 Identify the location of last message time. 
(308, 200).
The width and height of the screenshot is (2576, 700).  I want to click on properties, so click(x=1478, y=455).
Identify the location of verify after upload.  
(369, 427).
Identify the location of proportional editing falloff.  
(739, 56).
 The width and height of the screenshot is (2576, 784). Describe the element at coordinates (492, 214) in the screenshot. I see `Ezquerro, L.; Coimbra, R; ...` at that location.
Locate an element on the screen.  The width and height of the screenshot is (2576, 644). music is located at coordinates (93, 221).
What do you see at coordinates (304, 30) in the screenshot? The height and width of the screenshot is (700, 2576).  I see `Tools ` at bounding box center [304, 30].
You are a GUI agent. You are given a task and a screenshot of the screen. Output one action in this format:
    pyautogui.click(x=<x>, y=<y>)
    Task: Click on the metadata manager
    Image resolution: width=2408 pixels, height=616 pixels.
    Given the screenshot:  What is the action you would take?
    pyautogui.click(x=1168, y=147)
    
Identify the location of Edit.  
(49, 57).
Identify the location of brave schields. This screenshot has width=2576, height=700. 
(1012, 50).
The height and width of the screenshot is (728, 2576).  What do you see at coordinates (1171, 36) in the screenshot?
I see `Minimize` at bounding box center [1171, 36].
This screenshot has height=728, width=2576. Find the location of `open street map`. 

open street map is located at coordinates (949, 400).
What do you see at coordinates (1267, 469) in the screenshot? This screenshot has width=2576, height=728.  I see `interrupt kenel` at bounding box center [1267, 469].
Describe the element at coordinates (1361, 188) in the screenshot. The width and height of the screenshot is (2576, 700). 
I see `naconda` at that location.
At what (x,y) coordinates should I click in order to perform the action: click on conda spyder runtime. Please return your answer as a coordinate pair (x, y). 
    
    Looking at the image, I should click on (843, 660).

*What needs to be done:* Reproduce word for word the part of the material that opens with the line containing "so click(x=1478, y=455)." and closes with the line containing "(369, 427).", with both of those lines included.

*Response to the task:*
The width and height of the screenshot is (2576, 700).  I want to click on properties, so click(x=1478, y=455).
Identify the location of verify after upload.  
(369, 427).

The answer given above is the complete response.